[Kutipan Teks]
——

3.      Batas Perairan Indonesia-Malaysia di Selat Malaka 
Pada tahun 1969 Malaysia mengumumkan bahwa lebar wilayah perairannya menjadi 12 mil laut diukur dari garis dasar seseuai ketetapan dalam Konvensi Jenewa 1958. Namun sebelumnya Indonesia telah lebih dulu menetapkan batas-batas wilayahnya sejauh 12 mil laut dari garis dasar termasuk Selat Malaka. Hal ini menyebabkan perseteruan antara dua negara mengenai batas laut wilayah mereka di Selat Malaka yang kurang dari 24 mil laut.

Penyelesaian:
Pada tahun 1970 tepatnya bulan Februari-Maret dilaksanakan perundingan mengenai hal tersebut, sehingga menghasilkan perjanjian tentang batas-batas Wilayah Perairan kedua negara di Selat Malaka. Penentuan titik kordinat ditetapkan berdasarkan garis pangkal masing-masing negara. Dengan diberlakukannya Konvensi Hukum Laut Internasional 1982, maka penentuan titik dasar dan garis pangkal dari tiap-tiap negara perlu diratifikasi berdasarkan aturan badan internasional yang baru. Namun belum ditetapkannya batas ZEE (Zona Ekonomi Eksklusif) menyebabkan seringnya tangkap-menangkap nelayan di wilayah perbatasan. Berdasarkan ketentuan UNCLOS-82, sebagai coastal state, Malaysia tidak diperbolehkan menggunakan Pulau Jara dan Pulau Perak sebagai base line yang31dua pulau tersebut lebih dari 100 mil laut.

——

[Daftar Tugas]
[1] Tahun berapa saja yang disebut dalam teks tentang batas perairan Indonesia-Malaysia di Selat Malaka? Sebutkan semuanya.
[2] Menurut teks tentang batas perairan Indonesia-Malaysia di Selat Malaka, mengapa kedua negara berseteru soal batas laut wilayah di selat itu? Jawab dalam satu sampai tiga kalimat.
[3] Teruskan teks tentang batas perairan Indonesia-Malaysia di Selat Malaka, dimulai setelah kalimat terakhirnya.

[Data Hasil Ekstraksi]
——

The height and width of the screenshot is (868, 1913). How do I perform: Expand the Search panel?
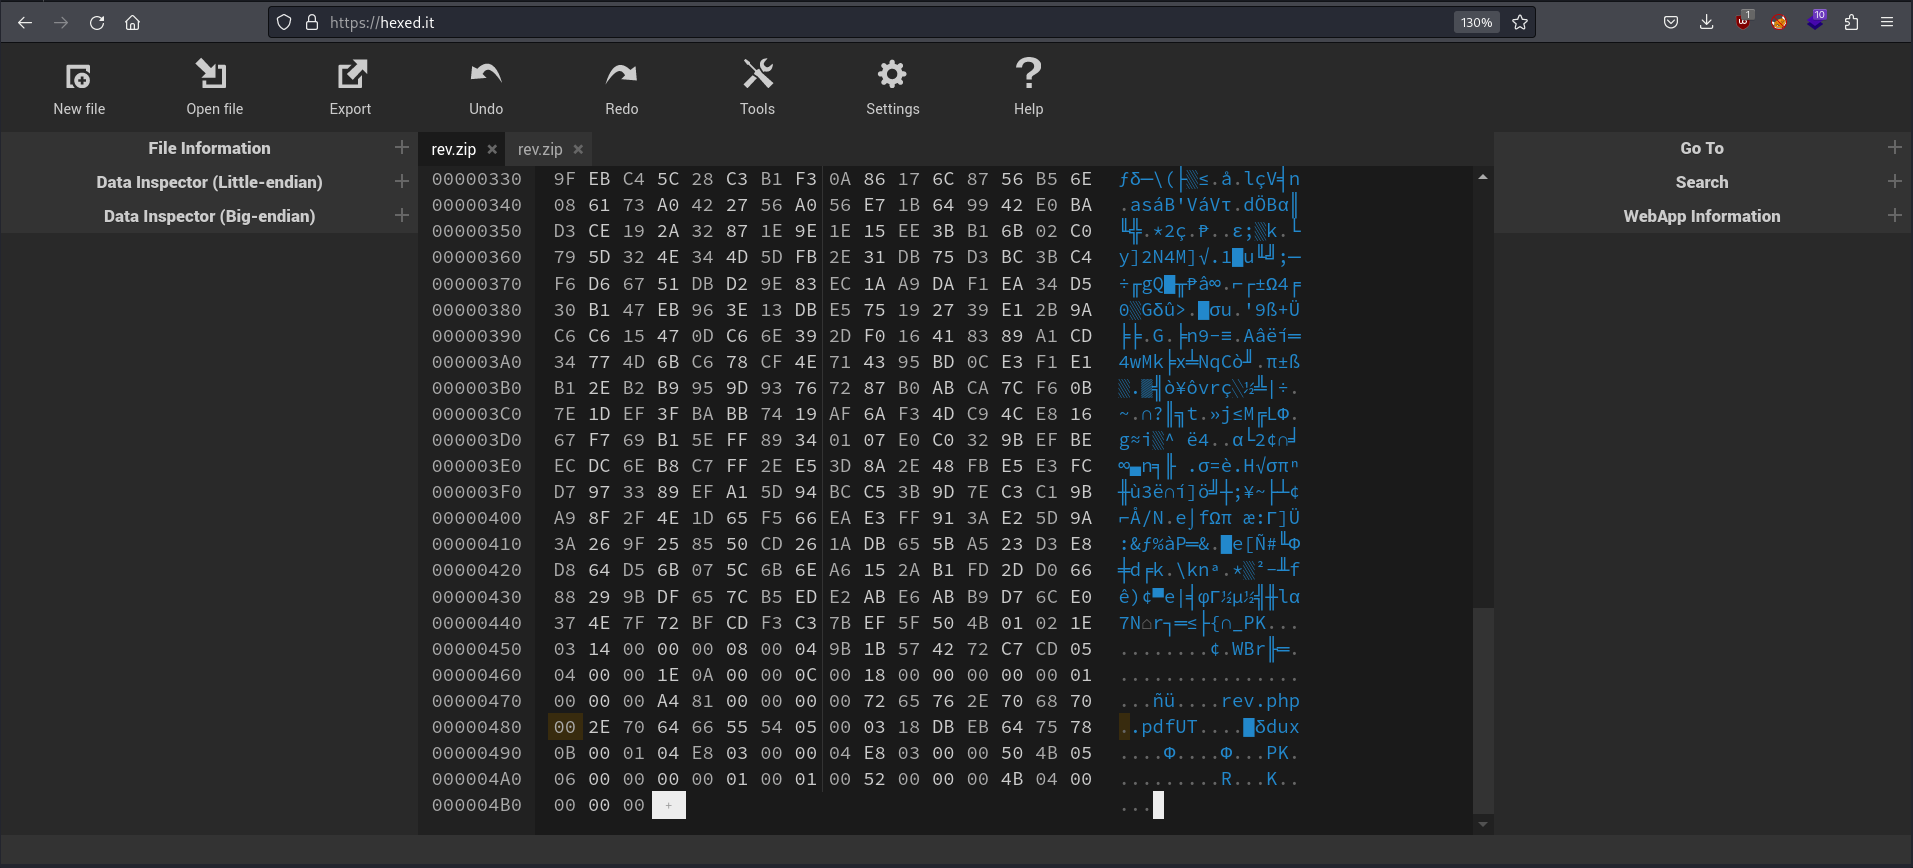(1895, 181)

——

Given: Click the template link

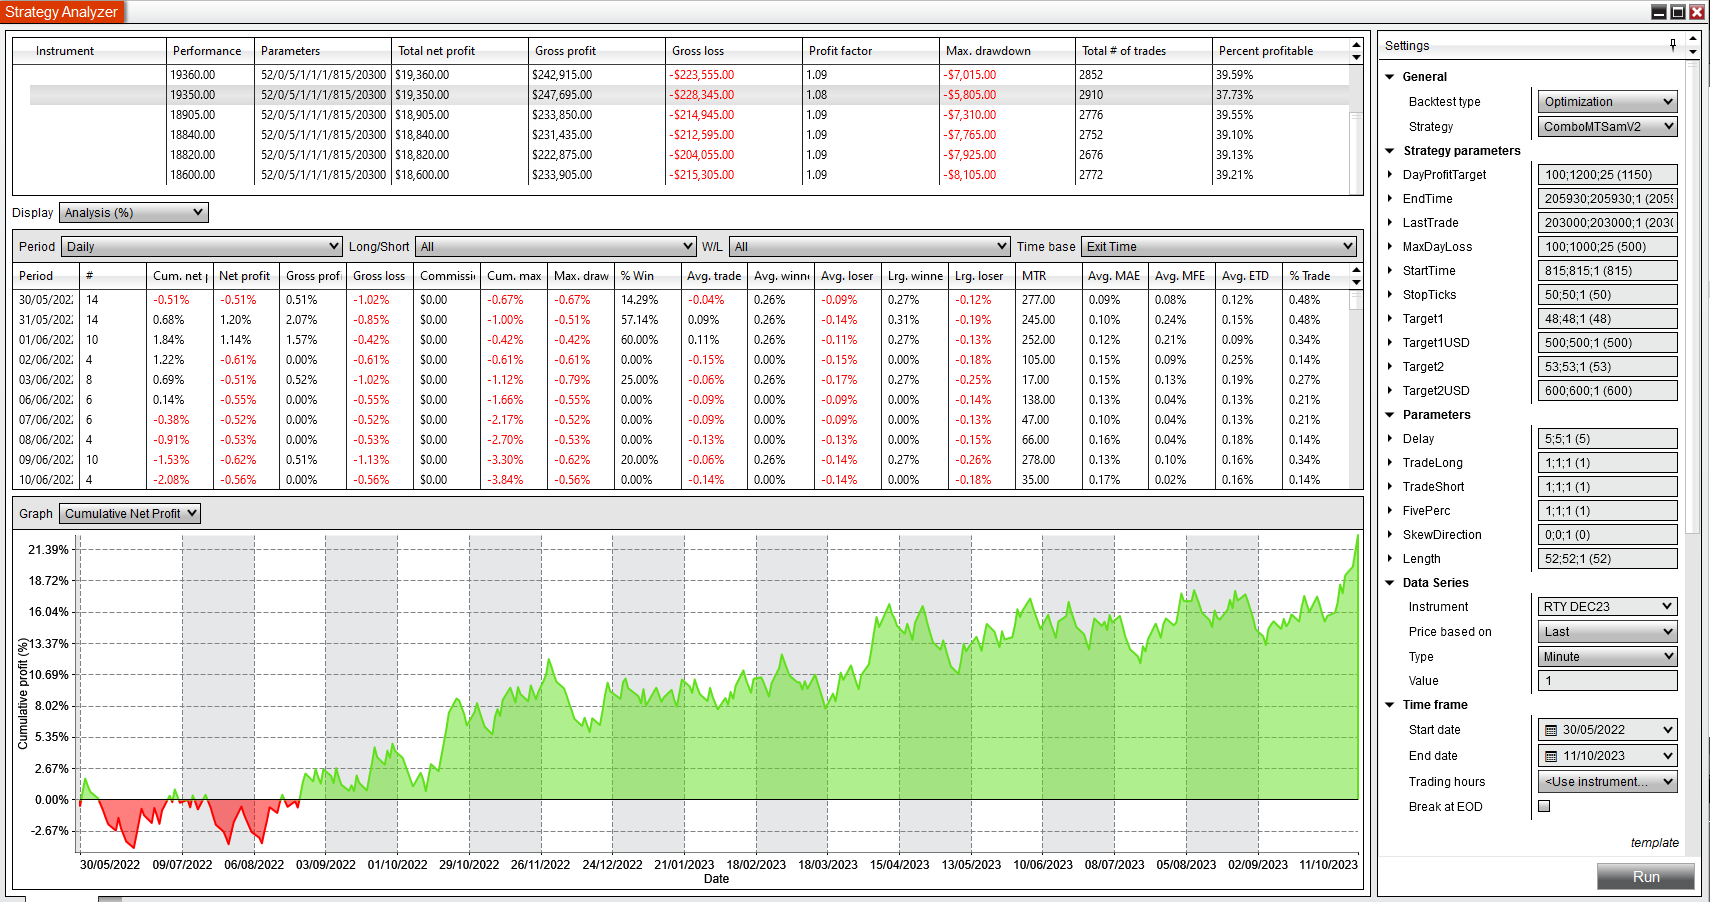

——

[Hasil Jawaban]
[1] 1958, 1969, 1970, 1982

[2] Malaysia pada tahun 1969 menetapkan lebar wilayah perairannya 12 mil laut dari garis dasar, padahal Indonesia sudah lebih dulu menetapkan batas 12 mil laut dari garis dasar, termasuk di Selat Malaka. Karena lebar Selat Malaka kurang dari 24 mil laut, klaim kedua negara saling bertumpang tindih.

[3]
4.      Batas Perairan Indonesia-Singapura di Pulau Karimun Besar dan Pulau Bintan
Di sebelah utara Pulau Karimun Besar dan Pulau Bintan merupakan wilayah perbatasan tiga negara, yakni Indonesia, Singapura dan Malaysia. Kedua wilayah ini belum mempunyai perjanjian batas laut. Permasalahan muncul setelah Singapura dengan gencar melakukan reklamasi pantai di wilayahnya. Sehingga terjadi perubahan garis pantai ke arah laut (ke arah perairan Indonesia) yang cukup besar. Bahkan dengan reklamasi, Singapura telah menggabungkan beberapa pulaunya menjadi daratan yang luas.

Penyelesaian:
Negosiasi antara kedua belah pihak yang dilakukan sejak tahun 2005 akhirnya berbuah kesepakatan bahwa Batas laut yang ditentukan adalah Pulau Nipa dan Pulau Tuas, sepanjang 12,1 kilometer. Kesepakatan ini mulai berlaku tertanggal 30 Agustus 2010.

Selain di atas juga masih ada lagi yang lain antaranya ambalat serta pulau nipa, tetapai karena kasus tersebut telah di bahas oleh dosen pengampu maka saya hanya akan menulis secara ringkas saja.

5.      Batas Daratan Indonesia-Malaysia mengenai Ambalat
Sengketa Ambalat ini diakibatkan oleh negara Malaysia yang ingin merebut Ambalat karena keistimewaan Ambalat yang memiliki kakayaan laut dan bawah laut, khususnya untuk pertambangan minyak. Hal ini dapat dibuktikan ketika Malaysia membuat peta baru pada tahun 1969 yang memasukan pulau Sipadan dan Ligitan pada wilayah negaranya, tentu negara Indonesia tidak terima dengan pengakuan sepihak tanpa dasar aturan yang jelas. Pengajuan sepihak itu membuat Indonesia tidak mengakui peta baru Malaysia tersebut. Lalu Indonesia menyelesaikan sengketa ini dengan penandatanganan kembali Persetujuan Tapal batas Laut Indonesia dan Malaysia.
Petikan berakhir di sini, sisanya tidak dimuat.